英紙ガーディアン「世界を席巻する韓国映画とK-POP、国内では根本的な変化と不確実性に直面」

 劇場公開された映画が動画配信サービスに移るまでの期間が短くなったことも影響を及ぼしている。ガーディアンは「観客がわざわざチケットを買う理由がなくなってきた」として「映画館は、IMAX(アイマックス)やドルビーといった高級シアターに大々的に投資しているが、韓国映画の供給が安定しなければ、こうしたアップグレードだけでは持続的な回復は見込めない」と指摘した。
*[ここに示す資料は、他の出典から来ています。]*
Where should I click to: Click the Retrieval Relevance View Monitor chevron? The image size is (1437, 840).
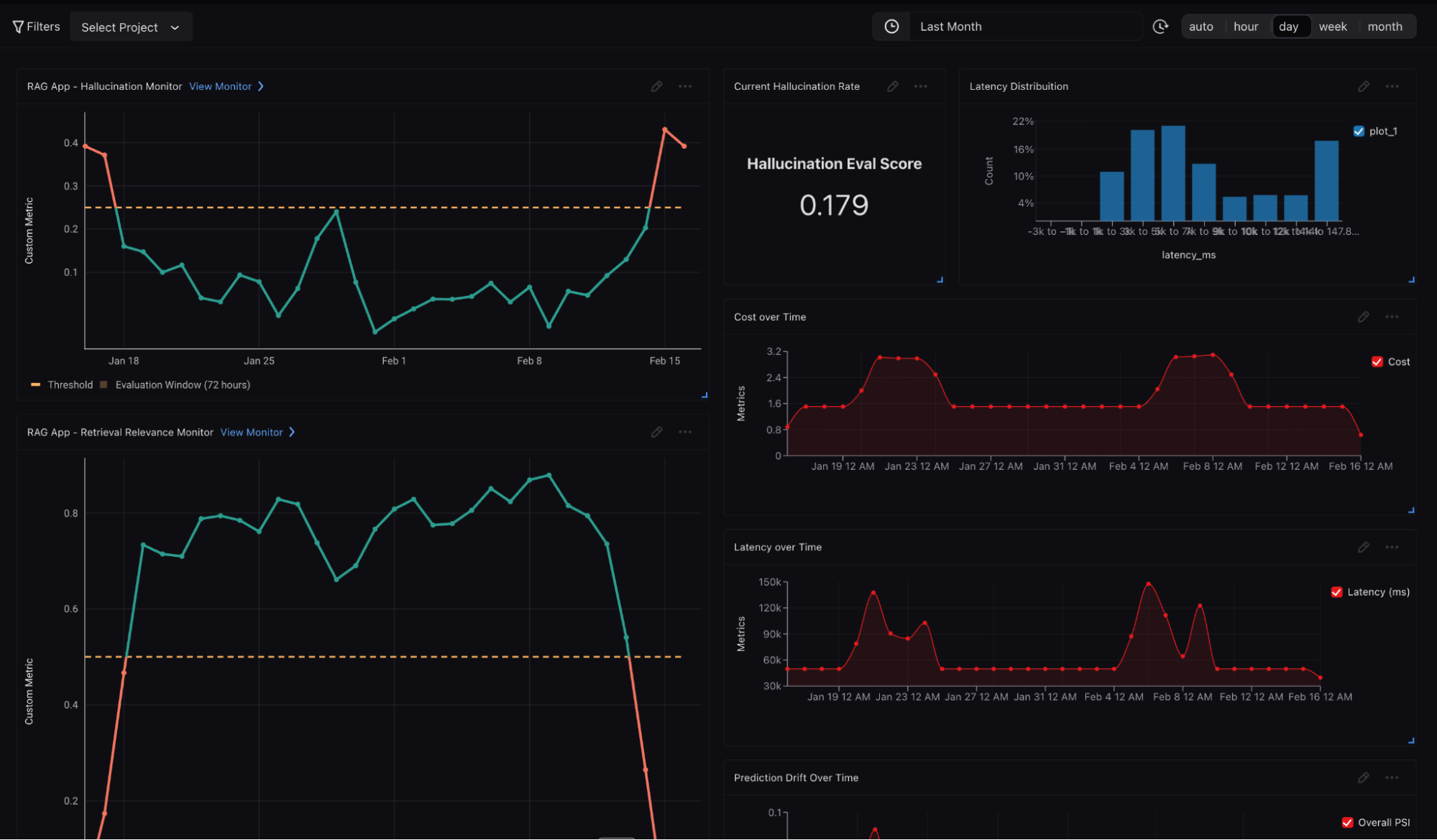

 危機に直面しているのはK-POPも例外ではない。ガーディアンは「長期間にわたって韓国の最も強力な文化輸出品の一つと考えられてきたK-POPも、同様に不確実な時期に入っている」と分析した。CDなど実物アルバムの販売枚数は2024年に19.5%減少し、10年間で初めて減少に転じた。この状況を受けて各芸能事務所は世界ツアーに舵を切り、新たな収益モデルを探り始めている。

 アリゾナ州立大韓国学科のチョン・アルム教授は「K-POPの芸能事務所は中核となるファンダム(熱狂的なファン層)にターゲットを絞り始めた。そのため、大衆に広く支持されることをある程度諦めた」と指摘した。その上で「このような偏狭な視点が、アイドルのオーディション、レッスン、マーケティング方式に影響を与えた」「しかし、こういったアプローチの仕方が、BTSやBLACKPINKのようにK-POPの黄金期を支えた『画期的なグローバル現象』を再び生み出せるかどうかは疑問」と指摘した。
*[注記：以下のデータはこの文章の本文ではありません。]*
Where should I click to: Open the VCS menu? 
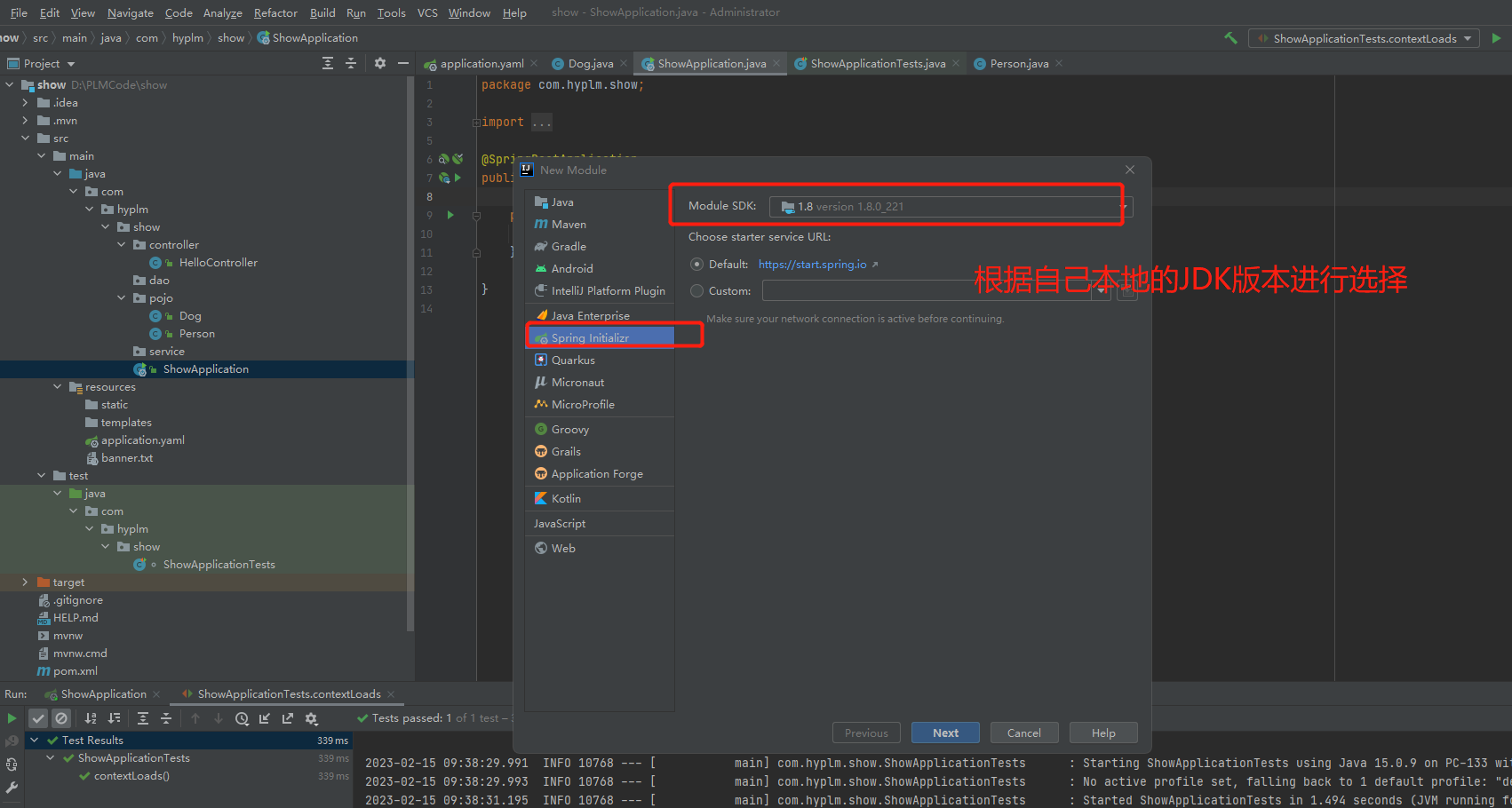[426, 12]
 ガーディアンは「主要な芸能事務所各社はグローバル市場を狙って事業を拡大しているが、それが逆にK-POP固有のアイデンティティーを毀損(きそん)するというリスクもある」とつづった。チョン教授は「韓国のエンターテインメント産業は今後も収益を生み出すと考えられるが、金銭的な成功だけでは創造的な革新を保障することはできない」として「『KPOPガールズ! デーモン・ハンターズ』のように世界中の人々の心をつかむ作品を再び生み出すのは難しいだろう」と指摘した。